Les députés de la majorité manquent totalement de courage politique, ils ont une besogne à exécuter bon gré mal gré, qu’ils y croient sincèrement ou non, et ils semblent à présent avoir du ressentiment envers ceux dont les positions dénoncent leur propre lâcheté. C’est au point que du côté de la majorité, le peu de députés qui assistent aux débats préfèrent pousser des grognement de singes que de s’expliquer à un niveau cognitif. 
Le spectacle est navrant.
Plus navrant encore, peut-être, le silence qui entoure ces débats dans les grands journaux télévisés, où il semble bien plus crucial de savoir si Didier Deschamps va quitter tel club de football pour être embauché par tel autre plutôt que d’apprendre qu’une loi à venir piétine de nombreux principes républicains (égalité des citoyens, droit à la défense vis-à-vis d’une sanctios, confidentialité des données et de communications,…). 

assemblee_mazetier_dionis

Au fil du débat, on en apprend de belles, comme cette anecdote pour le moins effrayante racontée par Patrick Bloche2 :
«En écoutant le débat sur la labellisation des offres commerciales, sur le pouvoir de labellisation donné à l’HADOPI, cela m’a rappelé – les collègues qui étaient là sous la précédente législature s’en souviennent – l’avant-projet DADVSI. Le salon attenant à l’hémicycle, espace pourtant sanctuarisé, avait été annexé pour y présenter des offres commerciales. Les employés de Virgin et de la FNAC chargés de ces présentations portaient au revers de leur veston un badge « cabinet du ministre » qui leur donnait la possibilité de se mouvoir au sein de l’hémicycle. Cela avait créé un incident. Une première à l’Assemblée nationale !»
christine_annefe_albanelRéponse de la ministre, du rapporteur, ou d’autres députés de la majorité ? Aucune ! L’accusation est pourtant lourde, car ce type de lobbying, organisé par une alliance entre le secteur privé et l’état, est aux limites de la légalité. 

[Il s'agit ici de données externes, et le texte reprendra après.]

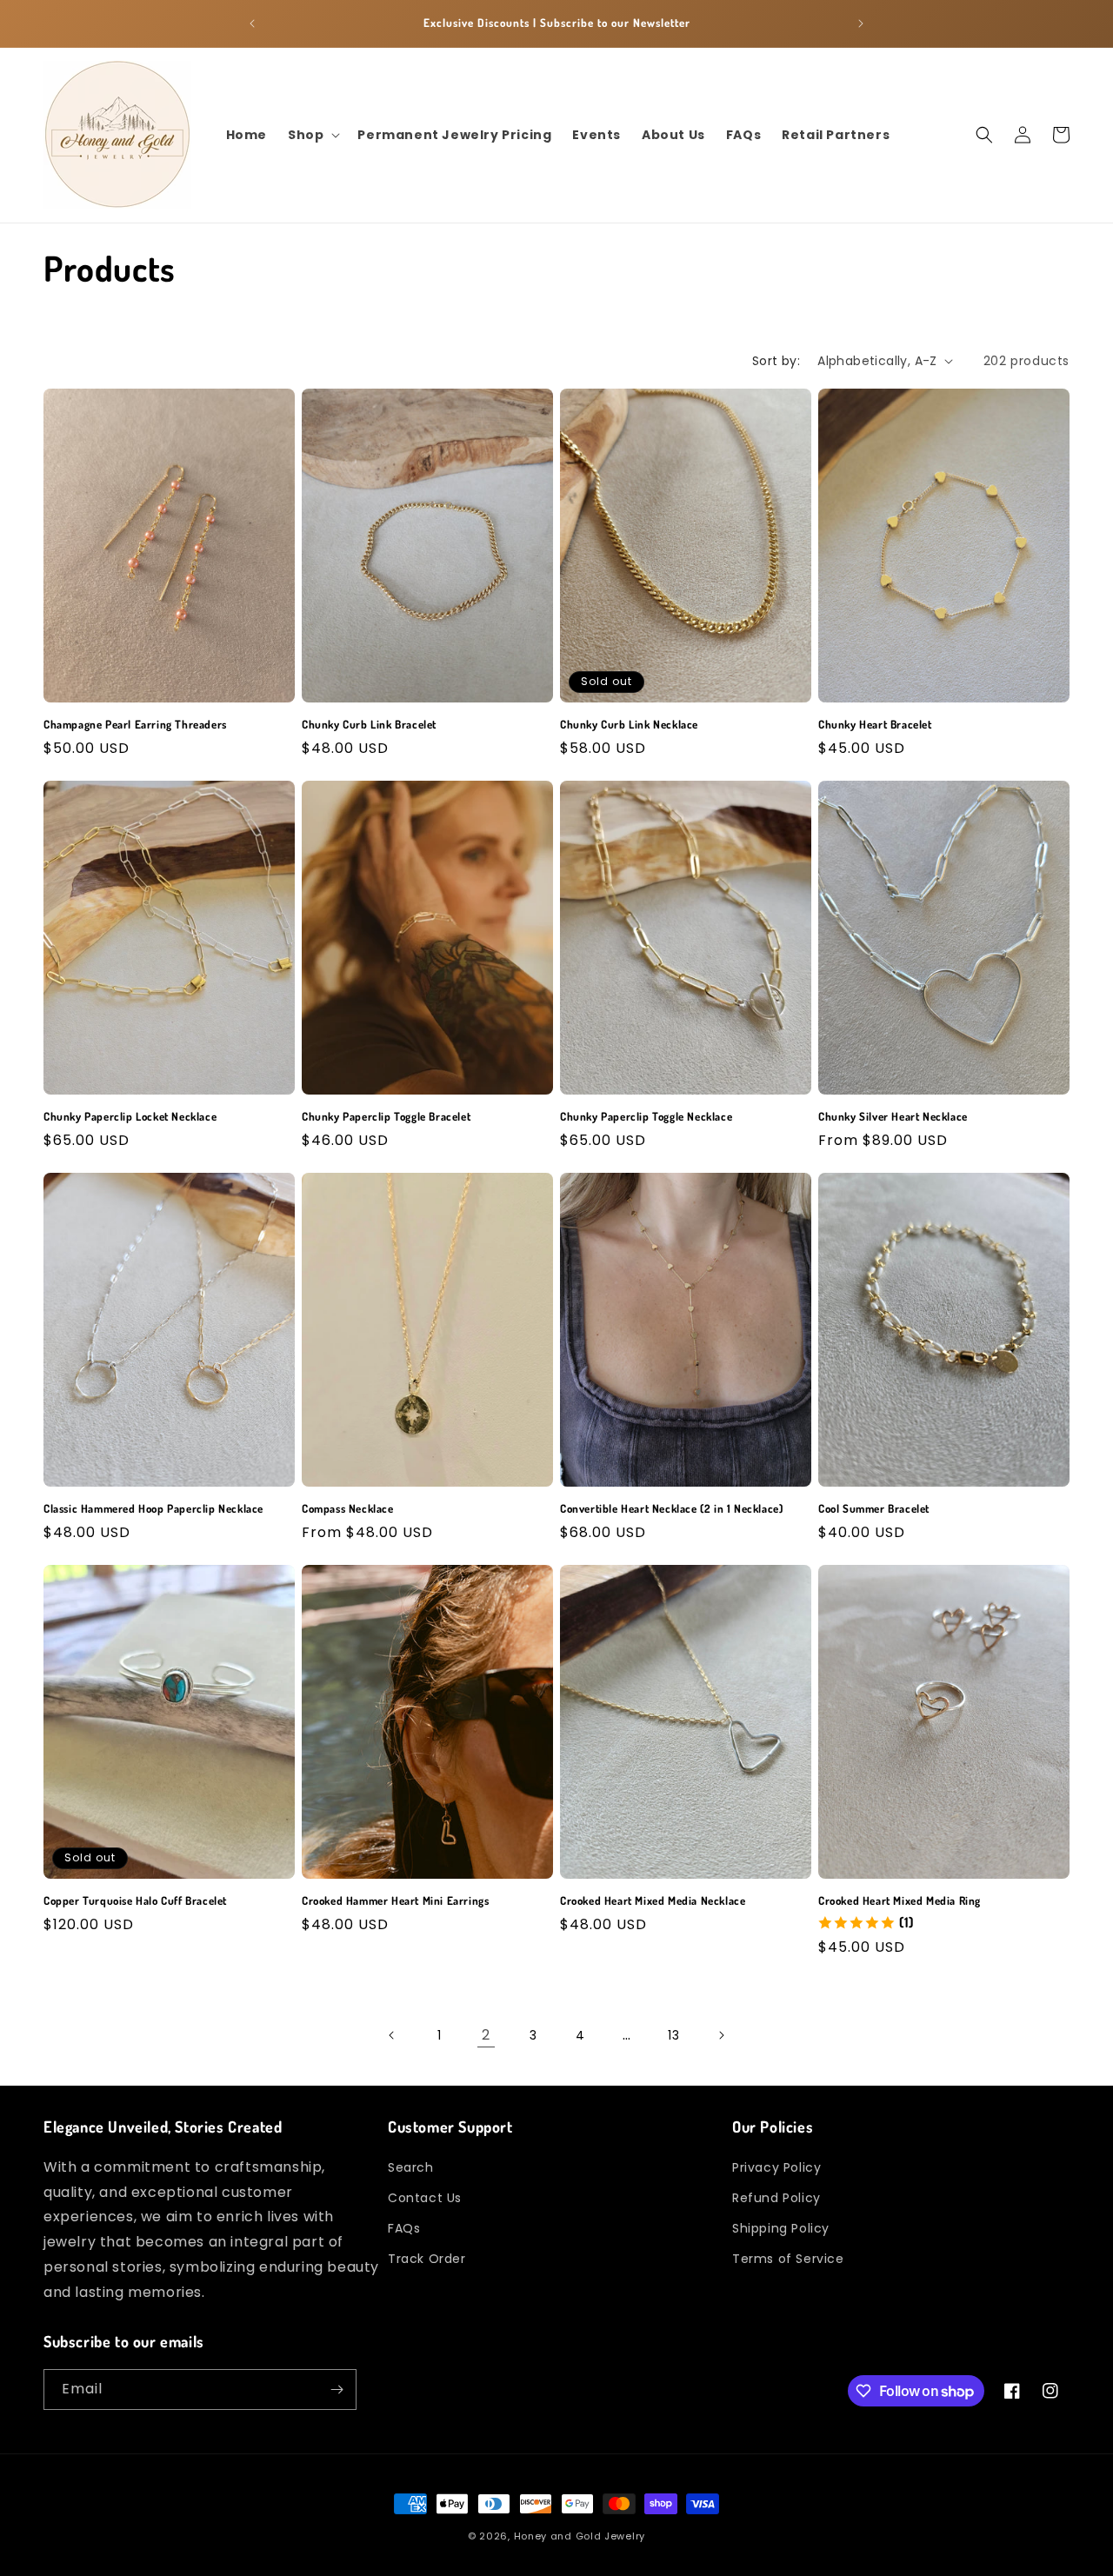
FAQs (404, 2228)
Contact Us (425, 2198)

Ce qui ressort tout de même des rares explications fournies par les défenseurs du texte, c’est qu’ils ne comprennent pas bien eux-mêmes le problème qu’ils sont censés traiter ni même le contenu de la loi qu’ils entendent voter. Si on proposait une loi au contenu similaire mais adaptée au courrier postal, aux transports ou au droit de la presse, ils seraient scandalisés, mais ici ils ne le sont pas car ils ne se sentent pas bien concernés.
Les explications techniques embrouillées de Christine Albanel feraient rire n’importe quel enfant de douze ans3, je ne résiste pas au plaisir de les reproduire :

« Lorsque l’on achète un pack Microsoft avec Word, Excel, Powerpoint, qui ne sont pas des logiciels libres, il existe des pare-feux, des logiciels de sécurisation ; mais les logiciels libres peuvent aussi être assortis de pare-feux. Ainsi, au ministère de la culture, nous utilisons le logiciel libre Open Office, et un logiciel de sécurisation l’accompagne. Les éditeurs de logiciels libres fournissent les pare-feux, et même des pare-feux gratuits. »

On ne félicitera pas les conseillers de la ministre qui ont réussi à lui faire confondre le piratage de fichiers et le piratage d’ordinateurs et à la laisser imaginer que les suites bureautiques ont quelque chose à voir avec ces questions de sécurité.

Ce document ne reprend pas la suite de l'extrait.